The Jarvis Family of London

The last three months I've been researching the Jarvis branch of my family and now it's time to start writing about what I've discovered. My mother's mother was a Jarvis but the only mention my mother made of this side of her family was....
  • the family were wealthy
  • they came from Kent
She was right about the first but only half right about the second.

Like most New Zealanders my forebears were farmers, agricultural labourers , carpenters, stonemasons - working class people with strong connections to the land and rural living so it was a surprise to find a family that were urban,  upper middle class.

The first Jarvis records I have place the family in the City of Westminster, London at the beginning of the 19th century - the marriage of Richard Jarvis and Ann Hayter....

and the first indication of their occupation in the 1811 London Directory of Professions and Trades

Jarvis, Son & Co. undertakers & patent coffin makers, 13, Piccadilly

Surprising in more ways than one! The term 'undertaker' was originally used to describe any person who undertook to provide a service and only later became used exclusively for funeral services.
At the beginning of the 19th century burials were still quite simple. The laying out of the dead was done by family or servants and coffins, plain wooden boxes, were provided by someone who constructed them as a sideline to their everyday work - carpenters, wheelwrights etc.
With its already rapidly growing population and the prevalence of disease London would have offered an opportunity to focus entirely on coffin making and perhaps offering other funeral services.


13 Piccadilly is an affluent address in the heart of what is now London's West End, which suggests the Jarvis family had been established in London for some time. As was usual for the time they would have lived above the business premises. It's a pity Mr Jarvis didn't add his christian name or even an initial to his listing - without it's almost impossible to discover which of the many Jarvis' he might have been.

Richard and Anne had 6 children that lived to adulthood.

Richard Hayter  - 1801 - 1877
Anne Gertrude - 1803 - 1887
William John - 1805 - 1883
Thomas -1807 - 186?
John - 1809 - ?
Elenora Grace - 1819 - 1879

1819 UK Poll Books and Electoral Registers

Richard Jarvis ------ 139 Long Acre ------- Undertaker


At some time between 1811 and 1819 the business has expanded and moved to larger premises at Long Acre and Richard and Anne are living there as well. 139 is circled in red and has a large court behind and a chapel close by. 

Later Anne and Richard will move to Willesden to live, in the 1820's still 'an oasis of rural tranquillity' and popular with well-off middle class families, while the business remained at Long Acre.

Anne Jarvis died aged 56 in Jan 1836 and was buried on 26 January,1836 at Kensal Green All Souls.

Source Citation: ; London Metropolitan Archives, All Souls Cemetery, Kensal Green, Kensington, Transcript of Burials, 1836 Jan-1836 Dec, DL/t Item, 041/004; Call Number: DL/T/041/004.

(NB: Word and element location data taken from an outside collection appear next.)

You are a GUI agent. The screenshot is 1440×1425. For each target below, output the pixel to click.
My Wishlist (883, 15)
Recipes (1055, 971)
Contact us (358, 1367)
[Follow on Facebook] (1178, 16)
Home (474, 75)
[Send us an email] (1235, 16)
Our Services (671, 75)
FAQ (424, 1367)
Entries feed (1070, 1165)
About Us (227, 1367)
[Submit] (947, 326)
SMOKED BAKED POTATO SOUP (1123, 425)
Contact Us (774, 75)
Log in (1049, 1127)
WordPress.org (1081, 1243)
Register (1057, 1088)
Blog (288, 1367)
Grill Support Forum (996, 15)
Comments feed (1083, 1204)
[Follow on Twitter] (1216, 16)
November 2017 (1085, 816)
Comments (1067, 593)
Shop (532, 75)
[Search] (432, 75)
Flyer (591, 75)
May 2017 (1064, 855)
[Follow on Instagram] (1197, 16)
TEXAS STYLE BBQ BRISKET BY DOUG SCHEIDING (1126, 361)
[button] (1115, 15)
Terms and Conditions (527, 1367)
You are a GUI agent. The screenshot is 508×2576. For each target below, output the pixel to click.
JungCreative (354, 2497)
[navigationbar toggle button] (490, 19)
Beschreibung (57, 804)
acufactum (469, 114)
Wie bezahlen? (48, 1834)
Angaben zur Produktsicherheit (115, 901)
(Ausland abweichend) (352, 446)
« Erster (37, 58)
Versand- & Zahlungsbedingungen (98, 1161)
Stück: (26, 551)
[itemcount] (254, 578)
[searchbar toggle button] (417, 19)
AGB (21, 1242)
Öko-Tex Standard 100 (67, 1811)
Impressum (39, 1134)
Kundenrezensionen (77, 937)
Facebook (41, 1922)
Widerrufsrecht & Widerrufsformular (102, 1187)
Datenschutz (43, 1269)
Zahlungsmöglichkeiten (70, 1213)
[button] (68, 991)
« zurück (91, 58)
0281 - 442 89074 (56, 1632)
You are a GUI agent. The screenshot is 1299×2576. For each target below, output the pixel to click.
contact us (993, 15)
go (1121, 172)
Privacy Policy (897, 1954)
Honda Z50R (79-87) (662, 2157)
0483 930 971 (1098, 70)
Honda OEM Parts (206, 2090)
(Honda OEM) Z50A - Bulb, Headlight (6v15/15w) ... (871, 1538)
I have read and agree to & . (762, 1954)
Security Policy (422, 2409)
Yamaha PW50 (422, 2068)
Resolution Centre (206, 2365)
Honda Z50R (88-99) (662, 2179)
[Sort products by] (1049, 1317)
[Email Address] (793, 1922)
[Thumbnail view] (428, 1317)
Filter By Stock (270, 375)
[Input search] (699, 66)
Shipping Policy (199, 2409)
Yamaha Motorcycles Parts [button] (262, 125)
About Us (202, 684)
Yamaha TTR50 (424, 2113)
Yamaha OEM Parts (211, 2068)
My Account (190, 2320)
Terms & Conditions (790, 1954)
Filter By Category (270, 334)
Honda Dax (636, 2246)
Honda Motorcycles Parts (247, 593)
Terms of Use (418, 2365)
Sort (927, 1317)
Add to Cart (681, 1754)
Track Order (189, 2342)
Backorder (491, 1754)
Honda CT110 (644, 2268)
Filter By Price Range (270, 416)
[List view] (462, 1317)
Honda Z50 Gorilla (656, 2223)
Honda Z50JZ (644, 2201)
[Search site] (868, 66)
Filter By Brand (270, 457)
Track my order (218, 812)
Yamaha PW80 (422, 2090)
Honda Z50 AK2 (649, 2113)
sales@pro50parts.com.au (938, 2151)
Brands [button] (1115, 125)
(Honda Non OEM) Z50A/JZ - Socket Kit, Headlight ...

Richard Jarvis died aged 74 in February 1848 and was buried on the 7th February, 1848 at Kensal Green All Souls. Following Anne's death he had moved back into central London and his last address was 32 Cambridge Terrace, Paddington although I have had no luck finding his whereabouts in the 1841 census.

Source Citation: ; London Metropolitan Archives, All Souls Cemetery, Kensal Green, Kensington, Transcript of Burials, 1848 Jan-1848 Dec, DL/t Item, 041/016; Call Number: DL/T/041/016.